Дядя Миша озабоченно потер щеку и задумался:

— Что ж, ребята, придется наш поход свернуть… Погодите! Мы в пути уже пять дней, продовольствие подходит к концу. Вы, я знаю, готовы идти на край света, но у Кати серьезные ожоги, ее нужно лечить. Вы ведь не захотите, чтобы она мучилась ради вашего удовольствия. Нет ведь?.. Я так и думал. Поэтому объявляется приказ по экспедиции: курс домой!
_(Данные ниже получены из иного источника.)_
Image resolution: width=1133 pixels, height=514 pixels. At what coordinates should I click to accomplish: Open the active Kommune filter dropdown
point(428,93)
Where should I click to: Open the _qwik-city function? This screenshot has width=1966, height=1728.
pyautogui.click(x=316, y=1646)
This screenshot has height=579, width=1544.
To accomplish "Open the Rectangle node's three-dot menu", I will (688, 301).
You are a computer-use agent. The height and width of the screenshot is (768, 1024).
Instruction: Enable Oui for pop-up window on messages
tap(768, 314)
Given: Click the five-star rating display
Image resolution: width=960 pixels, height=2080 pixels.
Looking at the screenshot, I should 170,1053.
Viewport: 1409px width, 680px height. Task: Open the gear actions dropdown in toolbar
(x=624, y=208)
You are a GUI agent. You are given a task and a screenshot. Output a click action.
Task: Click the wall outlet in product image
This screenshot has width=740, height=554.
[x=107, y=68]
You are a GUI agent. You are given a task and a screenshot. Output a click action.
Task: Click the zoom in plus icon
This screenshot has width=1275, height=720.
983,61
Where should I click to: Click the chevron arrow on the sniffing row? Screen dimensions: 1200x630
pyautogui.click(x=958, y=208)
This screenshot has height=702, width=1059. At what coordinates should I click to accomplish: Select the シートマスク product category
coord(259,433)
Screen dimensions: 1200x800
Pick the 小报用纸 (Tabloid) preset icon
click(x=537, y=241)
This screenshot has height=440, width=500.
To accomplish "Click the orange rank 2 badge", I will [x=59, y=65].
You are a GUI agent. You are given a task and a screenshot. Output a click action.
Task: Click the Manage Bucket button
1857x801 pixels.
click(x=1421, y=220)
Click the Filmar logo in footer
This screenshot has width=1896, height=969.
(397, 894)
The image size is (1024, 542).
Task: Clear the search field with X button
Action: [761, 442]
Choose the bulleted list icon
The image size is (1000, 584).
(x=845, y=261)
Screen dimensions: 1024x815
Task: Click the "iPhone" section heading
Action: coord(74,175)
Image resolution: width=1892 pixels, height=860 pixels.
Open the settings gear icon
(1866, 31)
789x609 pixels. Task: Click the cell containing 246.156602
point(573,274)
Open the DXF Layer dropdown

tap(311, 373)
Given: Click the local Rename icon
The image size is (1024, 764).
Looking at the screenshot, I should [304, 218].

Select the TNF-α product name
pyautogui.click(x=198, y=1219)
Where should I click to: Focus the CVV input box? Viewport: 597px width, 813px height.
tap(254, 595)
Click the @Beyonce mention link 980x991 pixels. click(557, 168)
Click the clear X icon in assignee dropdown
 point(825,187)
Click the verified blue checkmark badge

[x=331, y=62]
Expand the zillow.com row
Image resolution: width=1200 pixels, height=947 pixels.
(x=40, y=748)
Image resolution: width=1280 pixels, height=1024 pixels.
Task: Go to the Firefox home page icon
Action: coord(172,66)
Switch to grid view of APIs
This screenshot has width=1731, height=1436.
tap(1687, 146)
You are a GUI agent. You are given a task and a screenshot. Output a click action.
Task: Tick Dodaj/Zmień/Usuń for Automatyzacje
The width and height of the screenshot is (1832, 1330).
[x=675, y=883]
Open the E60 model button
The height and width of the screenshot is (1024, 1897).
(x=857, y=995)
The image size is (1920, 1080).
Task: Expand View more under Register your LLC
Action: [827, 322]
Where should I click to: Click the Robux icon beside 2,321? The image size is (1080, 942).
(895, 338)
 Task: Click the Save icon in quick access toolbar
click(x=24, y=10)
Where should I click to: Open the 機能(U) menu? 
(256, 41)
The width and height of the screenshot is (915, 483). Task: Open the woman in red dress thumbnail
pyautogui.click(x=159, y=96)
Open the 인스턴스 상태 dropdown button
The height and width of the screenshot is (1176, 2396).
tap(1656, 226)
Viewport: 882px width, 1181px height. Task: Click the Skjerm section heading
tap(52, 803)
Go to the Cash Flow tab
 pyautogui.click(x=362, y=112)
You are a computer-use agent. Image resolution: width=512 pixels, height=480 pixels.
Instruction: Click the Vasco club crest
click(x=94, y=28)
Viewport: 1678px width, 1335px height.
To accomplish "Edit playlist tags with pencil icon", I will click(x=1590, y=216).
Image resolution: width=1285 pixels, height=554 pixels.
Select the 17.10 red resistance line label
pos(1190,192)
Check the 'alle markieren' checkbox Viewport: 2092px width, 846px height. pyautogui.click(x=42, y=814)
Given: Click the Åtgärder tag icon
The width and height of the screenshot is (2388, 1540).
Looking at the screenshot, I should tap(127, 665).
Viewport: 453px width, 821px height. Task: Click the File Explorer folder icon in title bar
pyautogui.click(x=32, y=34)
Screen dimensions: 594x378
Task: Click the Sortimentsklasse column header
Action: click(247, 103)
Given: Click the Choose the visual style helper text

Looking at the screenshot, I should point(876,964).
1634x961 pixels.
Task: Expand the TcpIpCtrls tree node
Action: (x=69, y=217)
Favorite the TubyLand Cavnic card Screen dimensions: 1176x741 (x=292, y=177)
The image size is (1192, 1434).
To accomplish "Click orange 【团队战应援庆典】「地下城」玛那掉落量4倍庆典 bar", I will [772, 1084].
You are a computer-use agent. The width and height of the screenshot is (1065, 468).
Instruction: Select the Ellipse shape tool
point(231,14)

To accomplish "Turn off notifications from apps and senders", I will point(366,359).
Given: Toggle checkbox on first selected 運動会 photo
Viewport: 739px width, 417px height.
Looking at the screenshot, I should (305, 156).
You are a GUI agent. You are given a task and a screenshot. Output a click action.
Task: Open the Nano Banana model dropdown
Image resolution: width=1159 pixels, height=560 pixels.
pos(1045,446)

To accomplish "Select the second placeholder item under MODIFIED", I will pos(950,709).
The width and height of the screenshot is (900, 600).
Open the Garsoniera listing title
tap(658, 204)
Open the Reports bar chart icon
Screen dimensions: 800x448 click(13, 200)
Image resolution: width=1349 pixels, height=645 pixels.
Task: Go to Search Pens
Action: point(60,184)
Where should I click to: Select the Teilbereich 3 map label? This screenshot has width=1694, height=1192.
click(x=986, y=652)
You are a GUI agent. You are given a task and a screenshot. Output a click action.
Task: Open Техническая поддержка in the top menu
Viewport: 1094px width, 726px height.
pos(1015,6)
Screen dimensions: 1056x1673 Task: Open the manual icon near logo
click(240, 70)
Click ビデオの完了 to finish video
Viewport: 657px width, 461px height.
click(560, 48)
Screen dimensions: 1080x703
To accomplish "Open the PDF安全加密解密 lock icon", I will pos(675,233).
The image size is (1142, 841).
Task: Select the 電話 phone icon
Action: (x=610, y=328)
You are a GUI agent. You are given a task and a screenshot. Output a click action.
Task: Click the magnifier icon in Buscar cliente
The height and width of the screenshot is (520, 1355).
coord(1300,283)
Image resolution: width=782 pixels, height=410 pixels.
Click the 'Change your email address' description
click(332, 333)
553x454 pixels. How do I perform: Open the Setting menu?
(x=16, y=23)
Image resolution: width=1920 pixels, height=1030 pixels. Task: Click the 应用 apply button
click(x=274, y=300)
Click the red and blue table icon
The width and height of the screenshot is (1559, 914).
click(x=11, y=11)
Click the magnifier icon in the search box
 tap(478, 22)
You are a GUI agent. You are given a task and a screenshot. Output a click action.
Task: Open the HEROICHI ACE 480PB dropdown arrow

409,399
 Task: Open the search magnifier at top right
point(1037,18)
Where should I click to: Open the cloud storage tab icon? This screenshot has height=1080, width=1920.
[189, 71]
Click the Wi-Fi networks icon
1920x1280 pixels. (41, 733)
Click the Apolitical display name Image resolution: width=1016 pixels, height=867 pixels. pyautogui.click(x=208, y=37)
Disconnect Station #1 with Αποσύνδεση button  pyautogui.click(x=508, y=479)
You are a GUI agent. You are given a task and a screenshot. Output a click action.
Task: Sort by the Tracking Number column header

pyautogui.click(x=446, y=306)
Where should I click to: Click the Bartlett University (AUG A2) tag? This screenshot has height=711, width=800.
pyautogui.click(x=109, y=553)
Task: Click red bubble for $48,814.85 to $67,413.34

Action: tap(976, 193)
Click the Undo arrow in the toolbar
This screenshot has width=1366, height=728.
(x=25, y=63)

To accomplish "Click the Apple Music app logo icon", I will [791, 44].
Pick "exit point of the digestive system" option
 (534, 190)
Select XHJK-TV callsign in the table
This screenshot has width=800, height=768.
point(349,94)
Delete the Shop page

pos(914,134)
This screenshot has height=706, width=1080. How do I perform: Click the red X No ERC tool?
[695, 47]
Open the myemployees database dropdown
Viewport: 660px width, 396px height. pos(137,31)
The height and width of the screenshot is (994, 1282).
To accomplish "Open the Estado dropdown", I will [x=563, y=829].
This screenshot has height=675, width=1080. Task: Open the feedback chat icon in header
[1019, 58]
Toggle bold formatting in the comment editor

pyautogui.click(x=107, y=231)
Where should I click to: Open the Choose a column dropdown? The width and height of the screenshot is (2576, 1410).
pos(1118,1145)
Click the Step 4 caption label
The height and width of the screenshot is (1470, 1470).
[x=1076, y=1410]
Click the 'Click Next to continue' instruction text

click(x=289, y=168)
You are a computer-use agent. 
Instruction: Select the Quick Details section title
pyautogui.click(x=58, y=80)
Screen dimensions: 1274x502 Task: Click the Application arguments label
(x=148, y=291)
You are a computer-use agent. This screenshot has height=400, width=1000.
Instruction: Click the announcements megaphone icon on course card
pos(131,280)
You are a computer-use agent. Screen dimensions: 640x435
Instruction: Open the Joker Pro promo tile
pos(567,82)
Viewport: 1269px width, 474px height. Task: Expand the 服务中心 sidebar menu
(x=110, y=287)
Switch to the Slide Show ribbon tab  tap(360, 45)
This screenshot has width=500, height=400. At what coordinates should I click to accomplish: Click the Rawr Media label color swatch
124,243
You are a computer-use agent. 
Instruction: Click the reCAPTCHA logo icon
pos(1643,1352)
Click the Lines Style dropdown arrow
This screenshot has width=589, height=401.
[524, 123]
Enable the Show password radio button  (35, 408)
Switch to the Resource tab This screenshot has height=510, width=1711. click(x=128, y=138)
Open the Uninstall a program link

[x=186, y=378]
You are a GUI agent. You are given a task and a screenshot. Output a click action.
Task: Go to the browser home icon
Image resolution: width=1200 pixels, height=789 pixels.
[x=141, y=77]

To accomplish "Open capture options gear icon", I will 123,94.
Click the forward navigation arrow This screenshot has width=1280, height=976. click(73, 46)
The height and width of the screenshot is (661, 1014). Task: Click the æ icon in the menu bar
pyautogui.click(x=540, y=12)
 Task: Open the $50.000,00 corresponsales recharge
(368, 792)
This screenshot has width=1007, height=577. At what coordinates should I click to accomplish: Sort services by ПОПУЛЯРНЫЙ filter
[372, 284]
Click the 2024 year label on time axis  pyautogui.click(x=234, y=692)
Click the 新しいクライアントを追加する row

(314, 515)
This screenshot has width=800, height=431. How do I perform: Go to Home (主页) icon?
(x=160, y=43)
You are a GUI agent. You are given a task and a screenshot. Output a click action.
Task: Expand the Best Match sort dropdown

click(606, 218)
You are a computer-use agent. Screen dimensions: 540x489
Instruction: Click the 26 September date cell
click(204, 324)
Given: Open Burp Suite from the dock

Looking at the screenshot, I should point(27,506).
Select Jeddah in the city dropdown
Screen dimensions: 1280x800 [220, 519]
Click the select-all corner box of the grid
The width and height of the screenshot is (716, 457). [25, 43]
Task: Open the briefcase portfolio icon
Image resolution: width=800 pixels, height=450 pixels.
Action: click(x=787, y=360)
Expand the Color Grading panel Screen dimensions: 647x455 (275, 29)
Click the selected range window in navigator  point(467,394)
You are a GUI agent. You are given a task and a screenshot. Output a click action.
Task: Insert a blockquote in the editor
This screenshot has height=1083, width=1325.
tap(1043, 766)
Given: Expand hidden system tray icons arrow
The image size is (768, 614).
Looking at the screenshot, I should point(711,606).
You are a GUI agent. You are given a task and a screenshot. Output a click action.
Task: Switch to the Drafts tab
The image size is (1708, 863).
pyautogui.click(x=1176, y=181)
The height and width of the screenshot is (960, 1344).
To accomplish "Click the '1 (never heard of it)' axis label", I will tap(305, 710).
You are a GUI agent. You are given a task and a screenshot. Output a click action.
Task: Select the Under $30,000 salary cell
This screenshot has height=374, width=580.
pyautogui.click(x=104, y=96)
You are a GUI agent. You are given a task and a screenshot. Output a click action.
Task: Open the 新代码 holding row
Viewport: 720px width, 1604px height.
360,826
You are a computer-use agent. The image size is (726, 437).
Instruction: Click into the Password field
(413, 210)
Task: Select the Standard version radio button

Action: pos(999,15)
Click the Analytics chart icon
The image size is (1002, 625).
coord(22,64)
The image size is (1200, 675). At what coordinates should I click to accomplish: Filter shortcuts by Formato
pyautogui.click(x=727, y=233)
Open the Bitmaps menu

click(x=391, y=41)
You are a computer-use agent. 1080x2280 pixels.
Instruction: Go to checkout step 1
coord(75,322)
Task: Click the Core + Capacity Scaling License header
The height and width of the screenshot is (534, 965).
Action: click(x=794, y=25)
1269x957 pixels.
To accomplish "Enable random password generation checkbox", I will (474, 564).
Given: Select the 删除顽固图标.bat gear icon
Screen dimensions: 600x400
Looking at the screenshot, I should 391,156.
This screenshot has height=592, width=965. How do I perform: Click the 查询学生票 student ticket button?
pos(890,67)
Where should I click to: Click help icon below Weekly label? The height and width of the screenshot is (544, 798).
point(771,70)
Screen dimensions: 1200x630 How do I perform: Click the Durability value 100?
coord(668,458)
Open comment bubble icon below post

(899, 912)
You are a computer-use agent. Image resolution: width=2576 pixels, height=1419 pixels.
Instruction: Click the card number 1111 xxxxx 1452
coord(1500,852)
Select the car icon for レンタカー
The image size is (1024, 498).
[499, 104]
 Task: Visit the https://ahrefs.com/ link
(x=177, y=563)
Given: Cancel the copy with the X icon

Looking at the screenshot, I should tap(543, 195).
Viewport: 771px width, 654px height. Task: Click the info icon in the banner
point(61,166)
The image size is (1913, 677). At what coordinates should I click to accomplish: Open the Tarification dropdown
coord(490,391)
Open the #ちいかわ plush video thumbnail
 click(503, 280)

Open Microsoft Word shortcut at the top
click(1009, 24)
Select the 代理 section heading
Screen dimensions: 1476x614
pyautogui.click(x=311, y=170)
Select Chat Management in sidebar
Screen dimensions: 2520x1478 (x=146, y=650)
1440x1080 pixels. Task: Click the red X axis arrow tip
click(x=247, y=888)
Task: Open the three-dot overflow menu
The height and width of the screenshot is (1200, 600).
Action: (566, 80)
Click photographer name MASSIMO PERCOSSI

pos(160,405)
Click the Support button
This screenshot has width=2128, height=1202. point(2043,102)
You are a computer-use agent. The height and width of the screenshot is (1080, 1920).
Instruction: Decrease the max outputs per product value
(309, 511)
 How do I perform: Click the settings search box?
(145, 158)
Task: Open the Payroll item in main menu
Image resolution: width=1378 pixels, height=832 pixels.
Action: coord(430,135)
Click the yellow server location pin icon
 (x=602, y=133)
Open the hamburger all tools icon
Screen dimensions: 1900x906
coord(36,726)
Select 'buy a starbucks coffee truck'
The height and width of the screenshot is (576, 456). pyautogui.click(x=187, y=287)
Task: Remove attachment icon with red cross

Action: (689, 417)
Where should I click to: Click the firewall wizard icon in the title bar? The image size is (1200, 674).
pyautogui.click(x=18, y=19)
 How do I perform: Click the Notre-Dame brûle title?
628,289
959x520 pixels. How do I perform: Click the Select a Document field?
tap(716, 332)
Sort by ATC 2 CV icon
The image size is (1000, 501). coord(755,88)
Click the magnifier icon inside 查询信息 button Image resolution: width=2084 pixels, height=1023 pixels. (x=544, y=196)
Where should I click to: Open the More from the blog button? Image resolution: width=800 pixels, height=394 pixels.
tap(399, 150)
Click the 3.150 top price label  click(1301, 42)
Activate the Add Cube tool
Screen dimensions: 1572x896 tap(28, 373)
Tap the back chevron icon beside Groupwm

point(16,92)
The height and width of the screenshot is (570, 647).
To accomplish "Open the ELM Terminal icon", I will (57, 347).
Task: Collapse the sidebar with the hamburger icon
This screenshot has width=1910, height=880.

А как же изумруды и все открытия, которые мы собирались совершить, но еще не совершили?

Но что нам оставалось делать, как не согласиться!..

Мы усадили Катеринку на Звездочку рядом с мараленком и тронулись в путь.

У самого края поляны Геннадий, шедший впереди, остановился и показал на землю: на разбросанном от костра пепле были видны отпечатки сапог.

— Видите? Это опять хромой.

Отпечаток сапог был действительно тот самый. Человек, оставивший следы на берегу озера, шел впереди нас. Должно быть, это он и маралуху убил, и бросил непогашенный костер.

— Давайте поймаем его, дядя Миша! — предложил Генька, и ноздри его гневно раздулись.

— Следовало бы… но это нас задержит, а Катю нужно скорее доставить в деревню…

Дядя Миша прикинул наше местоположение по карте и маршрутным съемкам (он тоже вел съемку, сказав, что параллельная работа страхует от ошибок). По прямой до деревни было километров двадцать, но идти пришлось бы по такой чаще, что пробираться через нее и без Звездочки трудно, а с ней и вовсе невозможно.

— Вместо того чтобы замкнуть треугольник, — сказал дядя Миша, — мы замкнем неправильную трапецию. Пойдем не на северо-восток, а прямо на север, пока не выйдем на дорогу в Колтубы. Так дальше, но легче и, следовательно, скорее.

Мы пошли наискось по увалу и шли до самой темноты.

— Вы народ выносливый, — сказал дядя Миша, — а нам нужно торопиться: Кате может стать хуже…

Катеринка крепилась изо всех сил и не жаловалась, хотя ей, наверно, было очень больно. Я срывал попадавшиеся по дороге ягоды и отдавал ей, однако она не ела, а совала мараленку. Тот мял их губами, но не глотал, и это огорчало Катеринку больше, чем обожженные ноги, — она все боялась, что он умрет от голода.

Поужинали мы уже в темноте. Катеринка и здесь возилась с теленком: поила его с пальца и с тряпки теплой сахарной водой.

Рано утром, наскоро позавтракав, мы пошли дальше и к полудню достигли точки, откуда должен был начаться спуск на противоположную сторону горы.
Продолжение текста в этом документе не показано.